WHAT IS EXPECTED
Word for word, please copy the line containing "Screen dimensions: 1268x687" and all lines after it in the entries below, and only those, leaving every picture out.

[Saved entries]
============================================================

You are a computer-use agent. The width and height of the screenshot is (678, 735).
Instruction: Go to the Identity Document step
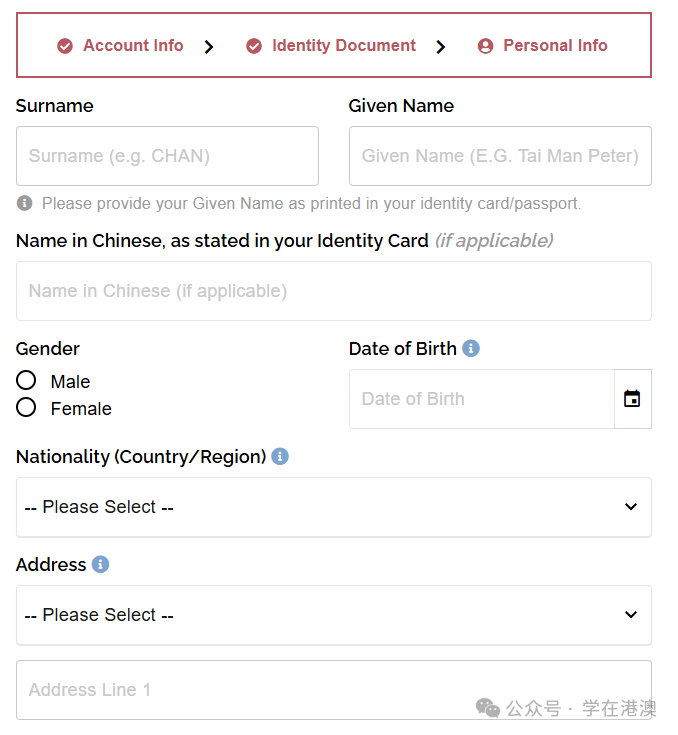coord(343,46)
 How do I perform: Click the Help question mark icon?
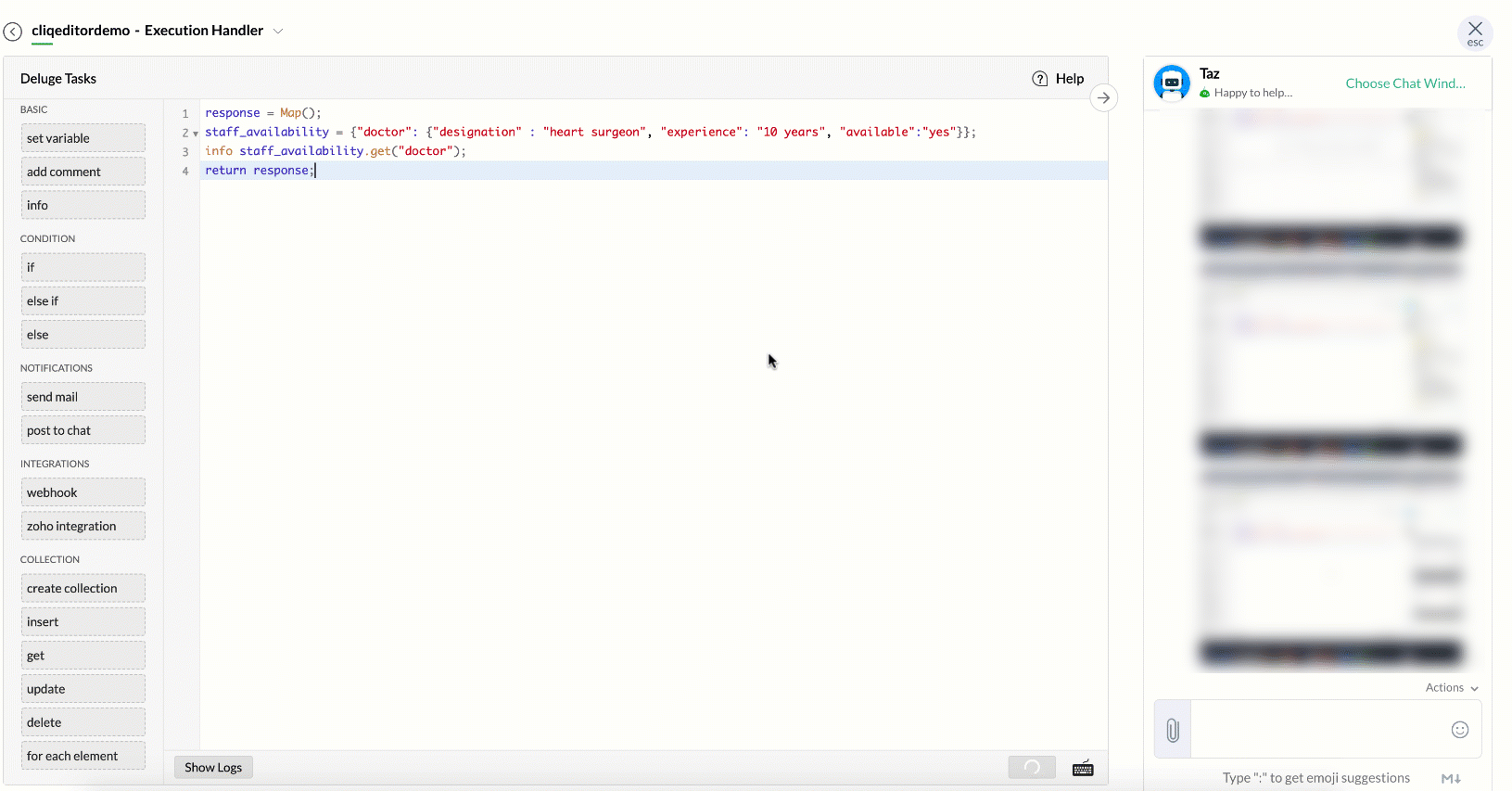(1040, 79)
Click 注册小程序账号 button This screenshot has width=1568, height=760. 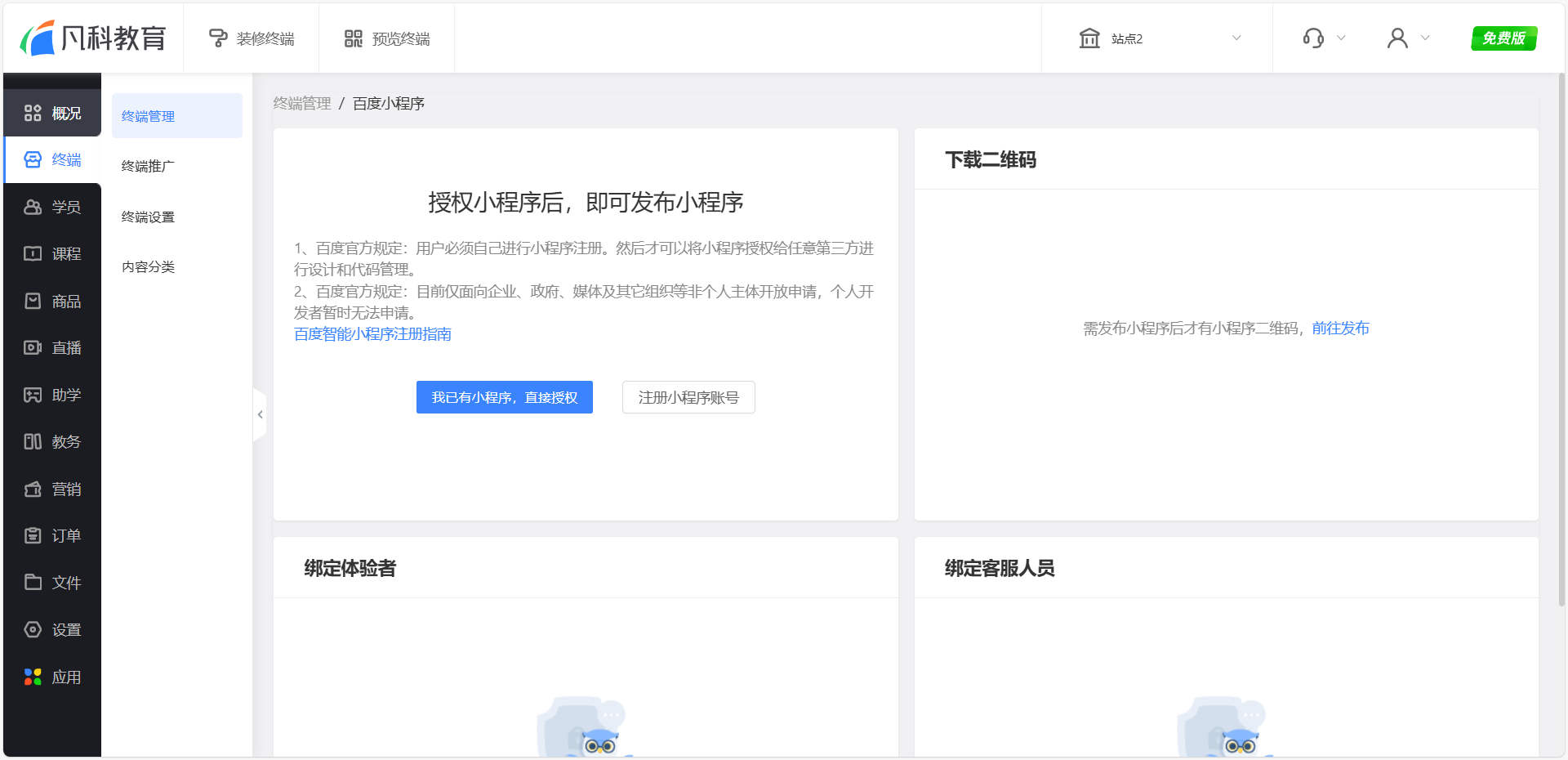688,398
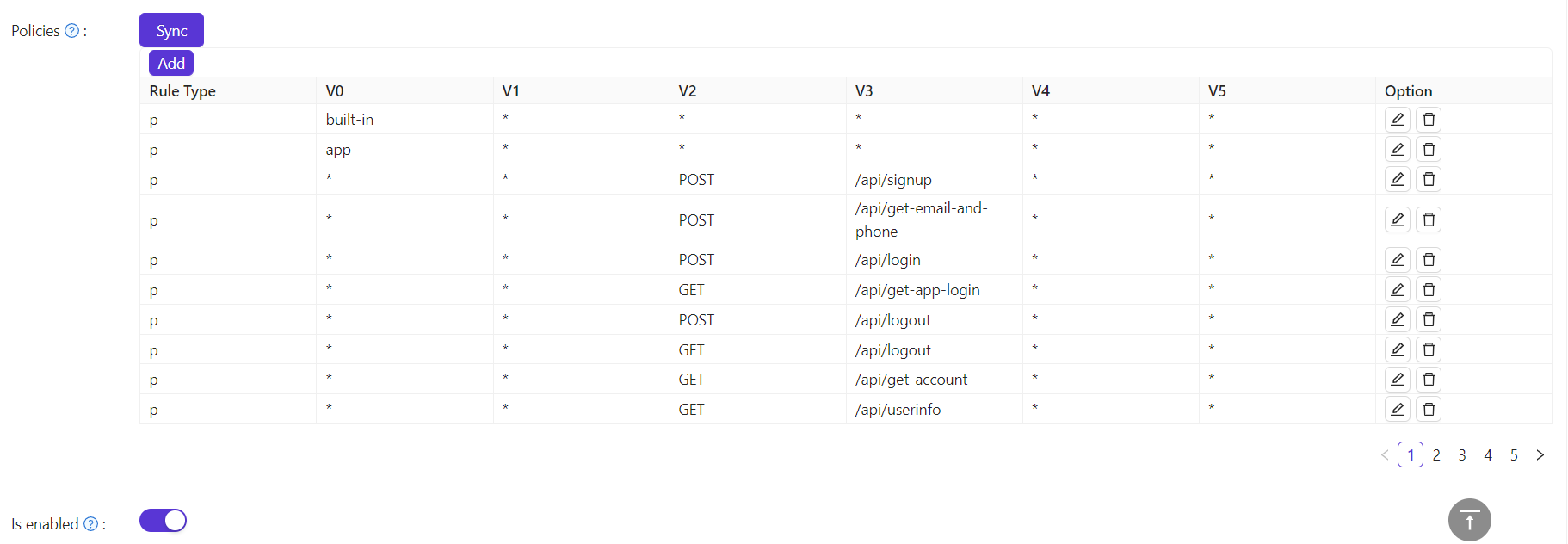Edit the /api/userinfo policy rule
Viewport: 1568px width, 544px height.
[1397, 409]
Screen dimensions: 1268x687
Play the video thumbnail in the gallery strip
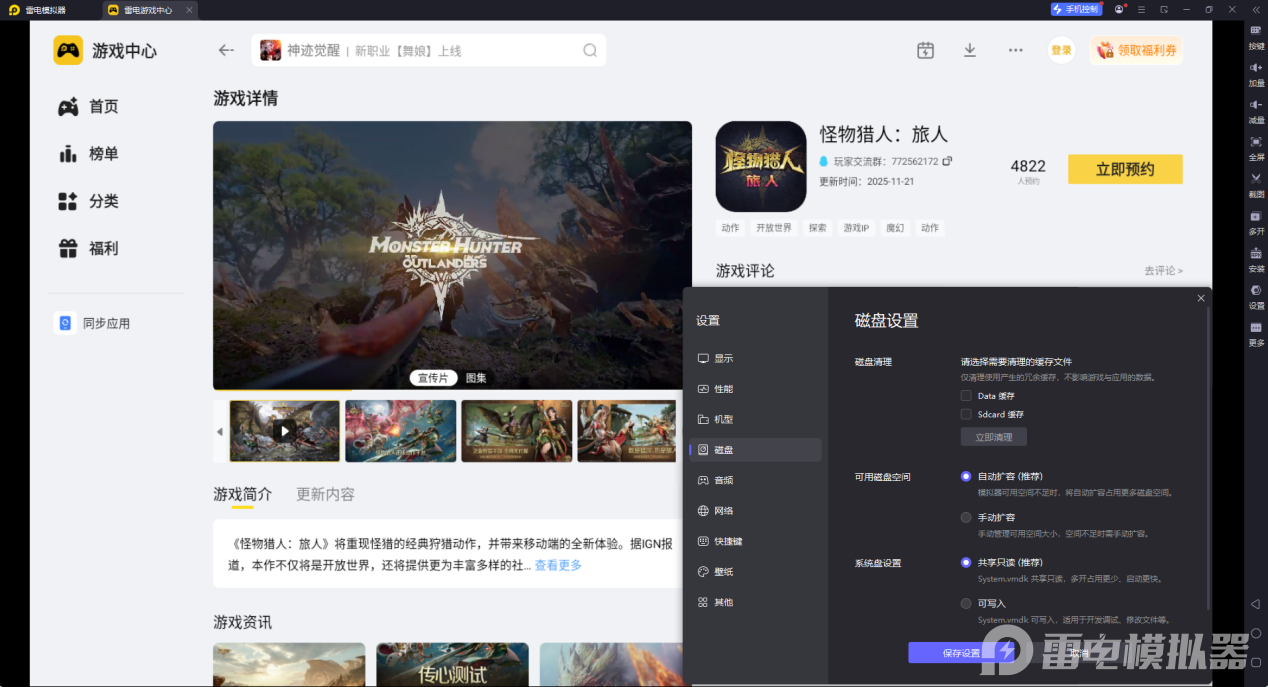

============================================================

ANSWER BELOW
Screen dimensions: 1268x687
Play the video thumbnail in the gallery strip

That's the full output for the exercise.